Intracellular Ca2+ concentration and membrane voltage as a function of time during rapid pacing. A. Average cytosolic Ca2+ concentration C_i is shown for the last 36 beats. Large Ca2+ releases indicate TCWs. B. Membrane voltage V (t) as a function of time. C. Time course of I_k1 and I_NCX for the time interval enclosed by the dashed rectangle indicated in A-B.

Figure 6.

The effect of ionic conductances on membrane depolarization due to TCWs. (A) Ca2+ transient recorded from simulation shown in Figure 5 and used as a Ca2+ clamp to drive the AP model. (B) Voltage time course of atrial AP model with g_NCX = 1 (black line) and g_NCX = 0.1 (red line). (C) Plot of ΔV vs NCX proportionality factor g_NCX for the penultimate beat. ΔV = V(t) − V_min, where t is the time of the last AP upstroke (red arrow) and where V_min = −89mV is the resting potential of the ionic model. (D) Plot of ΔV vs I_k1 proportionality factor g_IK1.

Figure 7.

Snapshots of wave propagation on 2D tissue (A–B) and dependence of CV on Ca2+ concentration (C).
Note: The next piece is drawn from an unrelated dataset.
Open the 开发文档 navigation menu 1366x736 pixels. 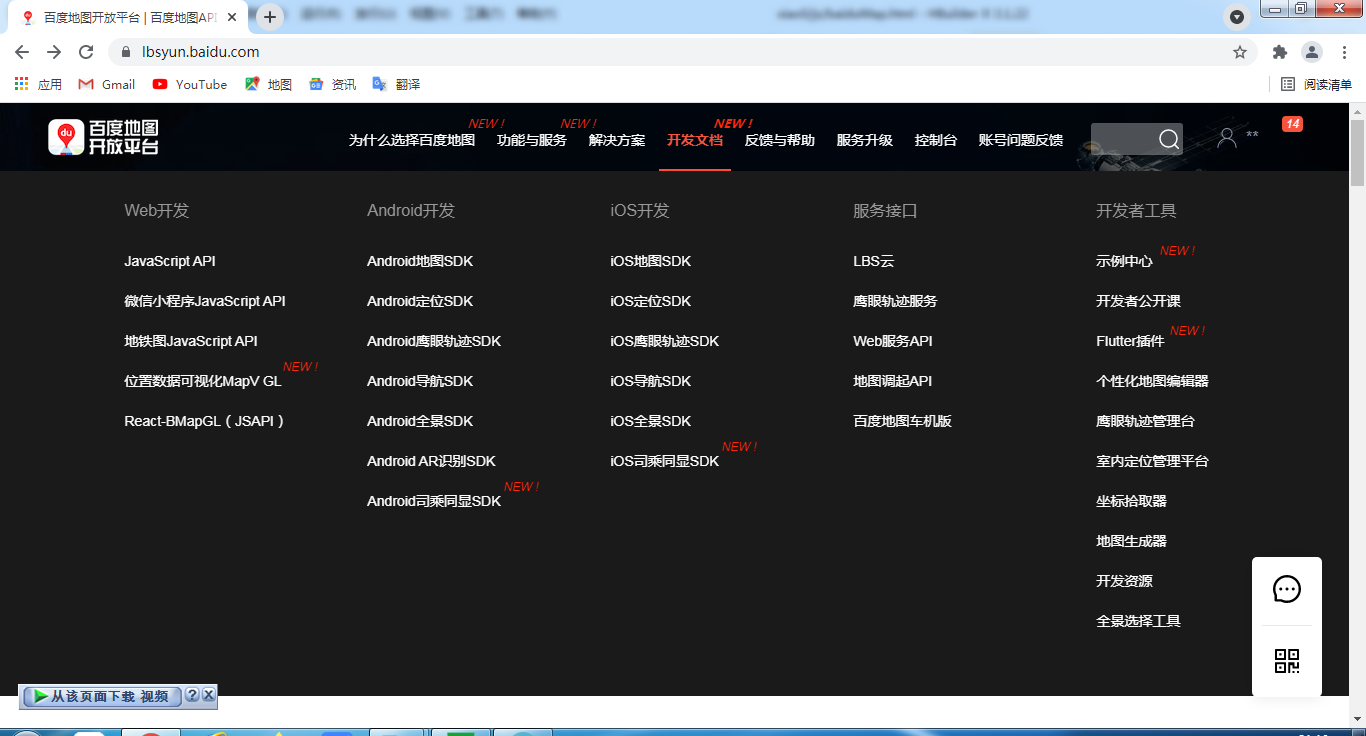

A. Snapshots of AP propagation (CL = 300ms) in the absence of TCWs at indicated times after the 10th paced beat. B. Snapshots of voltage distribution when TCWs occur at the indicated times after the 16th paced beat. C. Plot of CV vs $\overline{c_i}$. A cable of length l_x = 100 cells and width l_y = 5 is paced at 300ms for 50 beats at the first 10 cells. CV is measured as the speed of propagation between cells 10 and 100. Here, $\overline{c_i}$ is the average Ca2+ concentration in the strip of tissue at the time of each stimulus.